Also, be very careful about the use of your horn. Only employ it when a fellow driver does something particularly dangerous or stupid. And remember, many people tend to get a bit cranky if you suddenly wake them from their mid afternoon nap.
Listed above are four sources for your criticism and scorn. There are others. For example, your spouse, kids, extended family, friends, acquaintances, bosses, telemarketers who call during dinner and helpdesk reps named Steve from Minneapolis (a.k.a. Krishna from New Delhi) and many others. Everyone has their own particular situations and I could not begin to imagine all of the possibilities.
In conclusion, let me give you a few tips to help you improve your ability to be a keen social observer.
1)Be careful about the nature and timing of your complaints.
For example, if your boss is stupid and has bad breath, it is not advisable to complain and criticize him in front of his bosses at the employee Christmas party, appreciation day or staff meeting. Such an act may put you on a first name basis with the receptionist at the unemployment office. Talk like this is best saved for after work bitch sessions with fellow peons at the local watering hole. If you truly want to improve things at work, do it professionally and speak to him in private. Research what you need to say and conduct the meeting like that. Even though his bad breath is making you gag, refrain from calling him “goober”, “dork”, “boner” or “cesspool breath”.
There are many other situations where you feel you would like to speak up but you should assess the situation before opening your mouth. My advice is if you feel that it may not be worth the headache don’t say anything and leave with a sense of superiority and know you are the better person
2) Refrain from discussing religion, politics or race with people you don’t know well. I cannot stress this enough. You never really know who you are talking to. Sometimes you can guess. You can assume that you do not share the political views of the 4 foot, 11 inch hybrid driving vegan you are talking to, but your life may be in danger if you find out the mean looking, unstable ex-prize fighter you are having a heated discussion with is heavily involved in the political campaign of a candidate you consider to be the son of the devil.

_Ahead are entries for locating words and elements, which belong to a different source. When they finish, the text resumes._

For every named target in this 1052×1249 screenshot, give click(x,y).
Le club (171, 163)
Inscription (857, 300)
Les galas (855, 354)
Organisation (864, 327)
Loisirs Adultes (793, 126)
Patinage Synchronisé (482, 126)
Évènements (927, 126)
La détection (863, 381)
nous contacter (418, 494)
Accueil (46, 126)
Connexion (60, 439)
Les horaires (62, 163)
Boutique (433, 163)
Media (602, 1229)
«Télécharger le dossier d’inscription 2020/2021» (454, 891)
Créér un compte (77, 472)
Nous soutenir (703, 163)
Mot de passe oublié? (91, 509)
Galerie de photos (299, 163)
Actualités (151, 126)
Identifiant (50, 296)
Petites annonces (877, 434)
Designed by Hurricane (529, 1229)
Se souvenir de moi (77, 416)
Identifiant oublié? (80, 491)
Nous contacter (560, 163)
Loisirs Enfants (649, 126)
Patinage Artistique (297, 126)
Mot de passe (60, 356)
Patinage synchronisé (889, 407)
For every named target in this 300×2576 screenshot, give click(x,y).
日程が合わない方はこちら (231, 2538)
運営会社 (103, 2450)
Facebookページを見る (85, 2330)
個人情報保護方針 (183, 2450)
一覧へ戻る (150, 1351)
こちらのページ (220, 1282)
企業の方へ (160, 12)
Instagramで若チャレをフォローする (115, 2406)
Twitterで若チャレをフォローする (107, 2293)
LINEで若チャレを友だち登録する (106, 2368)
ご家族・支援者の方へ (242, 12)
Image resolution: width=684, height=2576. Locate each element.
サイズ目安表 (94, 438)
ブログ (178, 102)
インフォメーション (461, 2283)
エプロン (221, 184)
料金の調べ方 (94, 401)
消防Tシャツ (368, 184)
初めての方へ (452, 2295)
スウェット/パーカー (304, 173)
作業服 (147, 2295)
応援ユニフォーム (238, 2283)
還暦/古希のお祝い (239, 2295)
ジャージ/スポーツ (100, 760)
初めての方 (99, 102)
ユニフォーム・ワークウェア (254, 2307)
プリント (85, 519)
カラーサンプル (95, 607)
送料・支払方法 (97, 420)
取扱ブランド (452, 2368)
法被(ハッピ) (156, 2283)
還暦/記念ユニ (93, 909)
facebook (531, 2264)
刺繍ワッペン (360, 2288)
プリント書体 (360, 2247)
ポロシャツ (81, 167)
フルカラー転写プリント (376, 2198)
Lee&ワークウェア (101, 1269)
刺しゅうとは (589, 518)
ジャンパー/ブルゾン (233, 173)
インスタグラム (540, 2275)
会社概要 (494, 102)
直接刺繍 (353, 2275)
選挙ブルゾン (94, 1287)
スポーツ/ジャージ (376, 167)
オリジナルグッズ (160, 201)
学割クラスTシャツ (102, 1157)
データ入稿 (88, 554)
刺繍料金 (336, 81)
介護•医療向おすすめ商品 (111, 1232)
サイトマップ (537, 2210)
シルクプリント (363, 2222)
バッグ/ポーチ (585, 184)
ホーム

My advice for this is the same for the one above, if you’re not sure, play it safe. Also, don’t tell any jokes starting with “A priest, rabbi, George W. Bush, Louis Farrekan, and Osama bin Laden walk into a bar……..”
3)Learn to mumble. This can be helpful in situations where you just can’t keep quiet. If the person you’re talking to wants to know what you said, just tell them you were trying to remember what your wife told you to pick up at the store on the way home (or some such nonsense). By learning how to do this you can get the satisfaction of telling people off and not getting into trouble. As an added feature if you do it enough, people will think you are always deep in thought and be impressed by you. Try and do this whenever you can (at work, social engagements, at the mall etc…). you will be surprised at how pain in the neck coworkers will leave you alone in deep thought in the lunchroom and how annoying friends will no longer call.
I hope this short primer will help you in your effort to become a better person. Complaining and criticizing can help bring about change. If it’s done your way, it is good for the country. It can even be patriotic! Tell yourself you are just trying to make a better life for your children and grandchildren!